▸ The task
Once the line containing "[control minus] (177, 250)" is found in the entries below, restate it and each following line word for word, stopping after the line containing "Butchers Axe (267, 500)".

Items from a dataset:
○ ○ ○ ○ ○ ○ ○
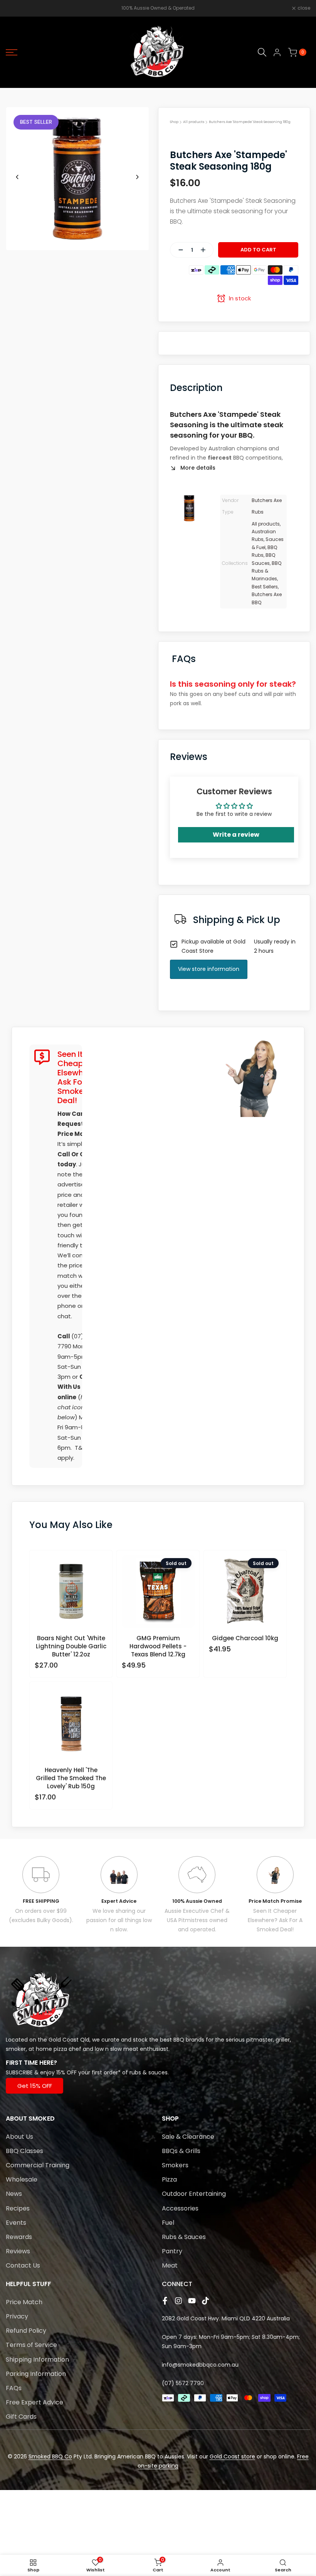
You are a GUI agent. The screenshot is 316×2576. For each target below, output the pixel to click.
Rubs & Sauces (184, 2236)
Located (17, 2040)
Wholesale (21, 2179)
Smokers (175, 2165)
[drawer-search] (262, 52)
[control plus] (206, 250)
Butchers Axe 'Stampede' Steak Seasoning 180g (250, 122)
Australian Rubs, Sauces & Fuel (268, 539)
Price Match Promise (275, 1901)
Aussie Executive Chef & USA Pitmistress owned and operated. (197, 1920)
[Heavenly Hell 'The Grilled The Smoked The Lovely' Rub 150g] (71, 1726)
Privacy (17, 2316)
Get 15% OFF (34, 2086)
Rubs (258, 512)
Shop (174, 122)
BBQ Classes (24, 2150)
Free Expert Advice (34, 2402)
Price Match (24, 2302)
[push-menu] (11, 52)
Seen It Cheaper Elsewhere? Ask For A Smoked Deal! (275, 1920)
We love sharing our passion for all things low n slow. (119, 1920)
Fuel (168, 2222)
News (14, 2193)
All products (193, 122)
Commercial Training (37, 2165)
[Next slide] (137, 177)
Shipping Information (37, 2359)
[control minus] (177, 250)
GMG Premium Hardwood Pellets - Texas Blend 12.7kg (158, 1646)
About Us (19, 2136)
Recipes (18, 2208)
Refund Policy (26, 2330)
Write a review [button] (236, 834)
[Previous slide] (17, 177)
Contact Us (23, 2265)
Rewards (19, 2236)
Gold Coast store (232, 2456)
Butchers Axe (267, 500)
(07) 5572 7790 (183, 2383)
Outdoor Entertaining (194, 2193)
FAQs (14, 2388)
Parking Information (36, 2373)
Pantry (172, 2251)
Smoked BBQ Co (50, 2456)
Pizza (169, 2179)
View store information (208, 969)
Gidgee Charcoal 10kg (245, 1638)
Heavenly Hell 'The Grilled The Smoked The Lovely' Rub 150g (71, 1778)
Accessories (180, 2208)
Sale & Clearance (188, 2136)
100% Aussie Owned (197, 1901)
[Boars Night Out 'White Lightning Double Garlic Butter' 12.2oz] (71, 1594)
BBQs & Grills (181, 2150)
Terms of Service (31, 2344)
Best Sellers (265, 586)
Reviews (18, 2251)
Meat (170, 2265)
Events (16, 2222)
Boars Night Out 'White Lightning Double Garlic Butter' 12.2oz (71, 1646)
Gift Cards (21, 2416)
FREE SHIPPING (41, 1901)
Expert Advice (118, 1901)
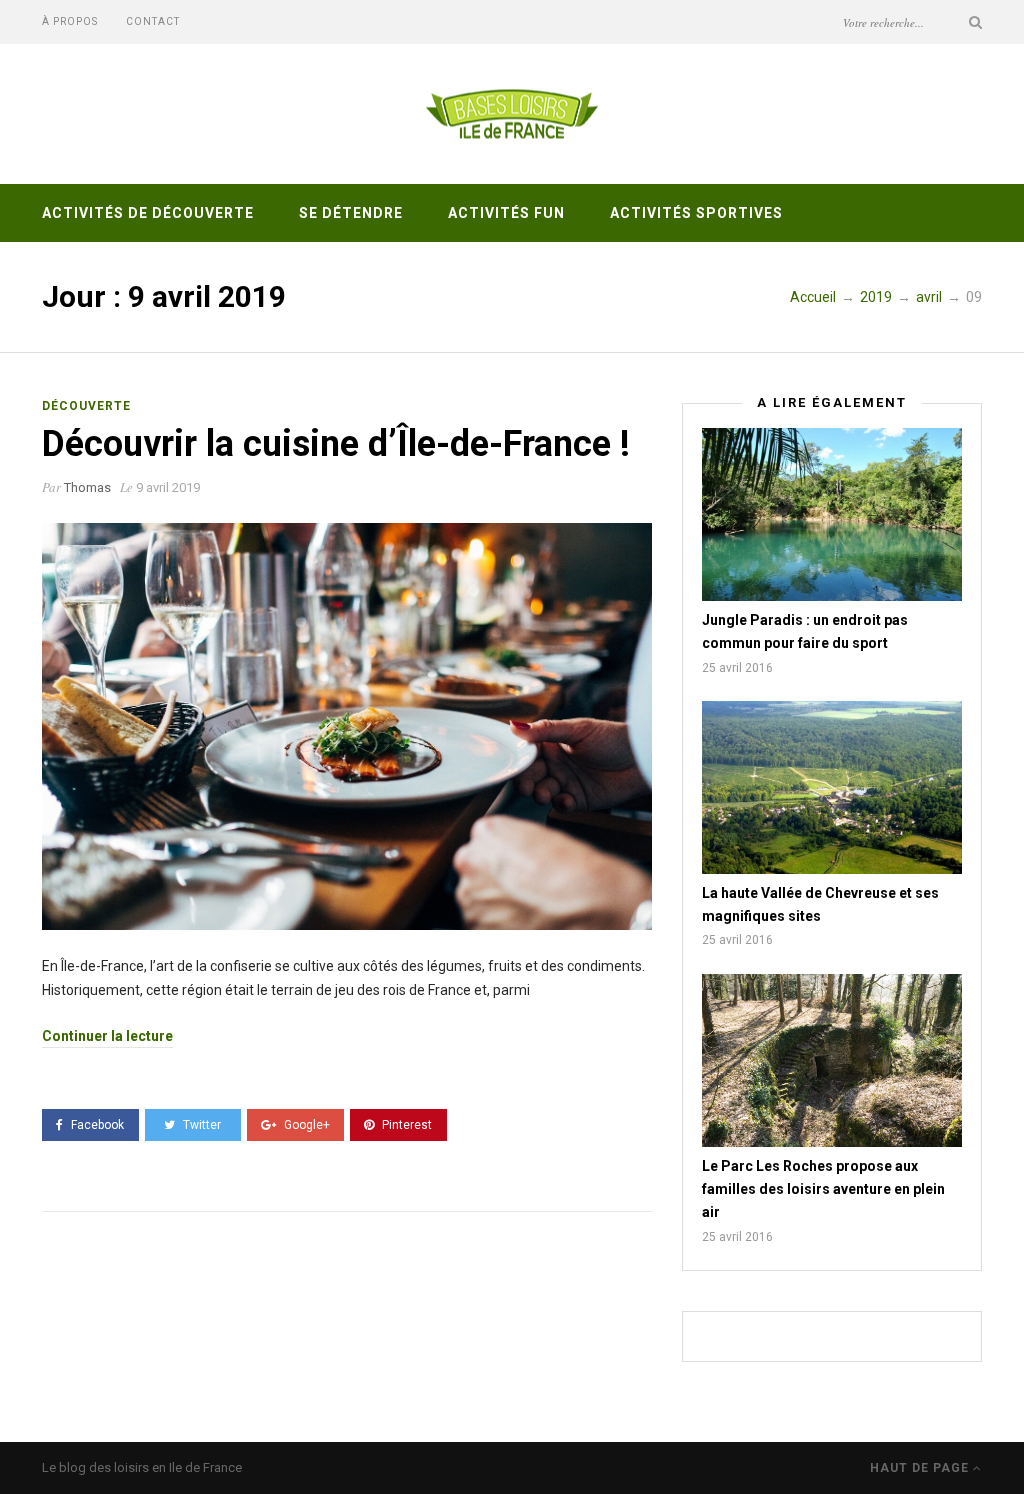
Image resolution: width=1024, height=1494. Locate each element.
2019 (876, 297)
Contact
○ ○ ○ ○ ○ ○ ○
▸ Answer
[control minus] (177, 250)
GMG Premium Hardwood Pellets - Texas Blend 12.7kg (158, 1646)
About Us (19, 2136)
Recipes (18, 2208)
Refund Policy (26, 2330)
Write a review [button] (236, 834)
[Previous slide] (17, 177)
Contact Us (23, 2265)
Rewards (19, 2236)
Gold Coast store (232, 2456)
Butchers Axe (267, 500)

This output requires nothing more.